The SCUBA world was abuzz yesterday as the news came out that SSI was acquired by Mares. ‘Buzz’ really seems like an appropriate description to me as I travel the internet looking at the various social media conversations that have surfaced.
As an SSI dive pro working through an SSI shop that does not currently sell Mares products, I am understandably curious about what this will mean. Not just for me but for the dive community at large. Having said that ‘curious’ doesn’t mean despairing.
My family sold a business to a publicly traded corporation in 2000 so the acquisition of a one enterprise by a significantly larger one is something I have first hand experience with.
Just a head’s up… this is a relatively long post in order to provide some context that is important and relevant.
Fear is the Mind Killer
One of the costs companies pay during an acquisition is that of public perception. You can already see the bills starting to stack for both brands in the tenor of some of the social media commentary not twelve hours after the announcement.
- SSI shops will have to sell Mares products which some people apparently don’t care for
- PADI shops that sell Mares will be forced to go SSI or take on entirely new product lines
- SKuba Steve will have to buy all new gear
- SSI should be independent of manufacturing (yes I must admit to having this run through my head too)
- Mares will sell SSI to PADI
You can dig through the offerings, financial position etc. for both companies and create all sorts of business rationales. They’ll sound like they make sense in the absence of more data. Most of them anyway – some of the comments have me baffled but let’s face it some stuff on the internet is just baffling. Like Nyan Cat and My Space.
Been There – Done That
Our company; Directed Energy (now IXYS Colorado) designs and sells niche scientific instruments and products.
In the late 90’s we entered into negotiations with IXYS (IXYS… NASDAQ: IXYS) to develop a custom silicon transistor. During the course of those discussions we managed to get ourselves acquired.
Fourteen years ago I would have told you that my career at Directed Energy was over. I didn’t want to sell the company, not really. My plan had always been to buy the rest of my family out and take over. With a few strokes of a pen I felt my future disintegrating under the inexorable waves of change. Change I didn’t want.
- Would we have to buy all IXYS components for our pulse generators?
- Would IXYS absorb the transistor portion of our business and liquidate the pulse generator product line?
- Would I keep my job?
- Would we all have to move to California?
- Would they take over management?
- Maybe we’ll get sold for scrap!?
- On and on and on…
My son was just turning two I had people other than myself counting on me – quite frankly, it was frightening. Then I had a fantastic opportunity as the other founders made their exits and I went from Operations Manager to General Manager reporting directly to the CEO. If I thought I was unsettled before, at this point I was petrified. Now both my own family and those of my team were counting on me to make good decisions, oh and so were our other corporate divisions and the board of directors and shareholders.
So before the ink was even dry I had manufactured a list of catastrophic outcomes that would never come to pass. What a waste of energy!
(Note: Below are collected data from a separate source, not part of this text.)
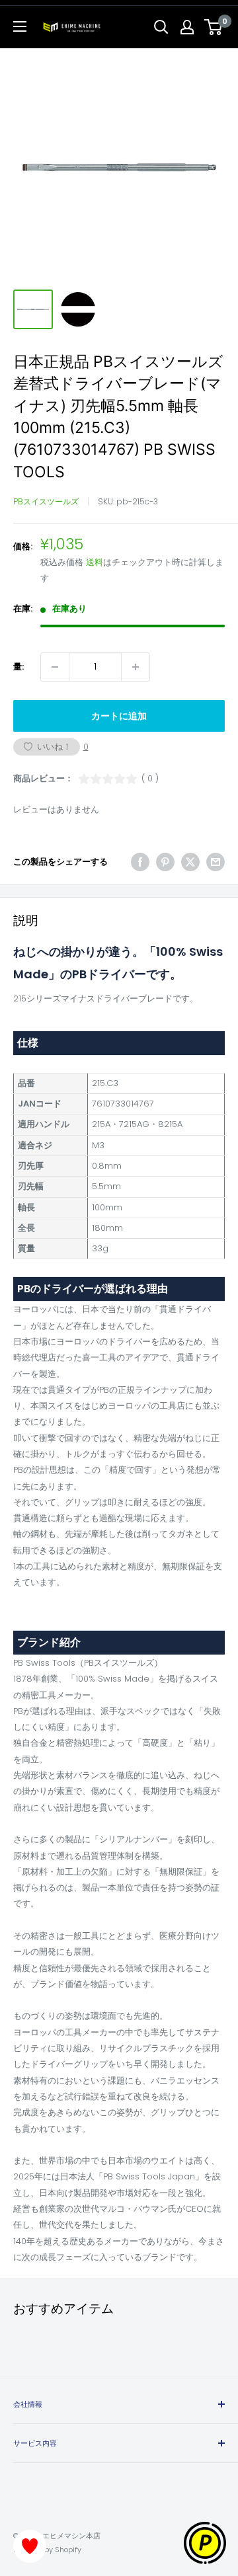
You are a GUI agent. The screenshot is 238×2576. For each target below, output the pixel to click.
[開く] (161, 27)
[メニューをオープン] (19, 26)
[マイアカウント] (187, 27)
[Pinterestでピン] (165, 862)
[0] (214, 27)
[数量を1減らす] (55, 667)
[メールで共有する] (215, 862)
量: (18, 666)
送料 (94, 562)
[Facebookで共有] (140, 862)
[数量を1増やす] (135, 667)
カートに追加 (119, 715)
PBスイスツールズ (46, 501)
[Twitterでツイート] (190, 862)
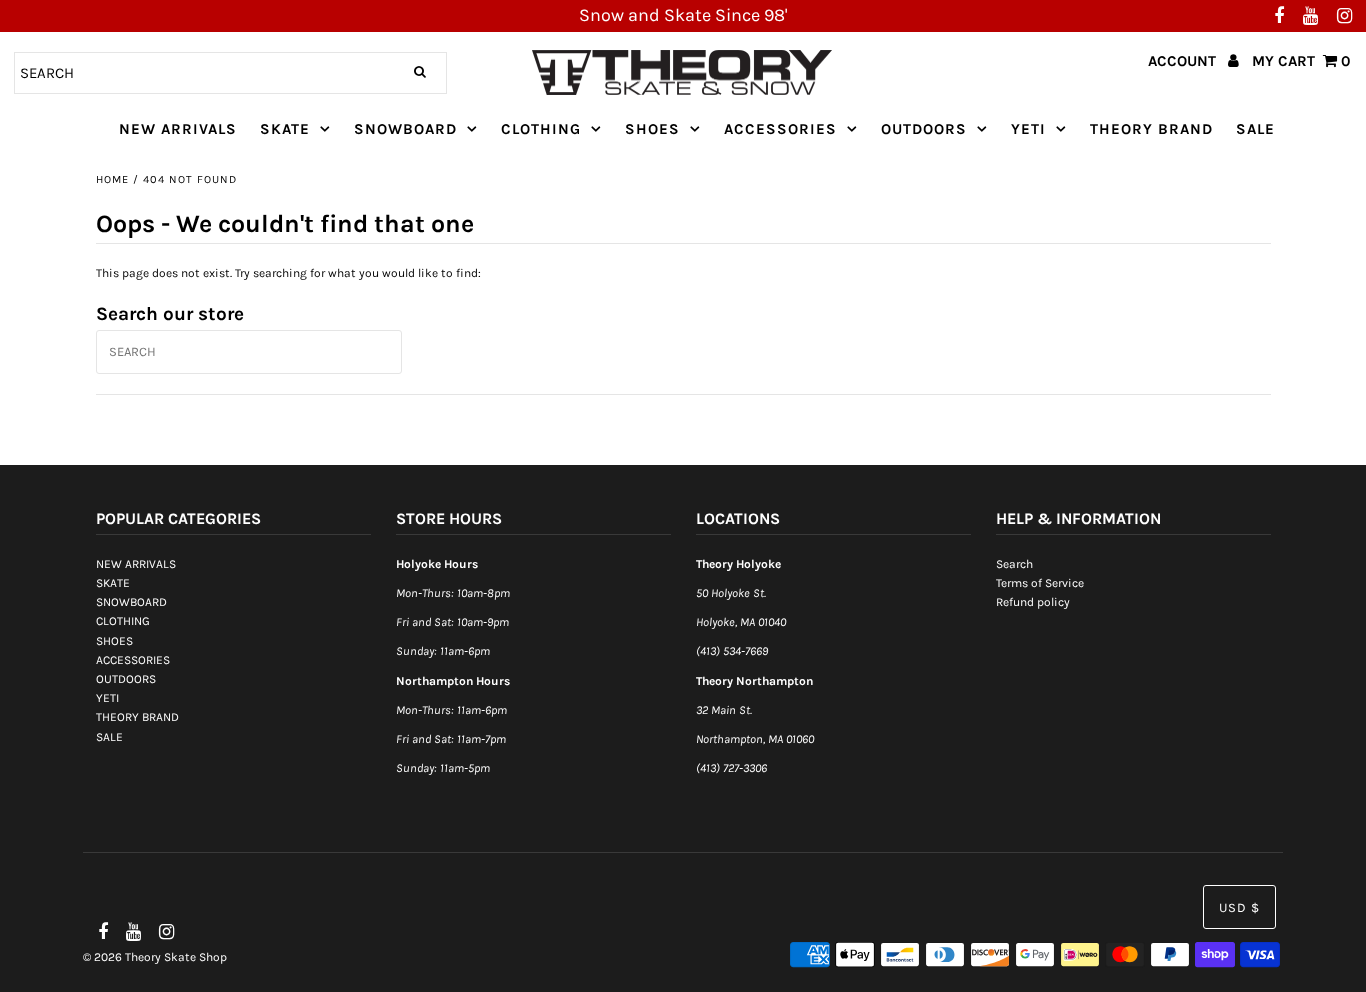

Nearly 14 years later our company is stronger than it has ever been; with cash in the bank; we owe no debt; the other founders had the opportunity for an exit strategy from a family business and I have the privilege of leading a great team of people creating products that enable life changing scientific work every single day. That wasn’t my plan but it’s working out. Once I finished fighting change and started working on the opportunities it presented we began to prosper. What we have today could not have been possible without the transition the acquisition represented.
Keep the Faith
Disruption in business always creates two things:
It’s easy to set our expectation to ‘Failure’ and do nothing. Predict failure → do nothing → reap failure = “I told you so.”
I live in Fort Collins, CO where SSI is headquartered and have had several opportunities to visit their facility and meet with Doug and some of his coworkers. I know Doug well enough to know he believes strongly in SSI’s mission; in the sport of SCUBA and in the divers, instructors and store owners in the SSI family. I’m looking forward to hearing more about what to expect going forward in the coming weeks and months. It probably won’t go quite as intended but they will adapt and so will the diving community at large.
After 14 years of post acquisition experience, I realize that we can’t understand, contribute or agree with everything that changes in our markets but we can focus our energy on identifying opportunities that changes will offer up and develop them into successful strategies for both the business of diving and the education of current and future SCUBA divers.
Like the Pawnee Grasslands of our beautiful state – the future of our industry is wide open and full of promise for the future.
The surface interval’s over… get out there and dive!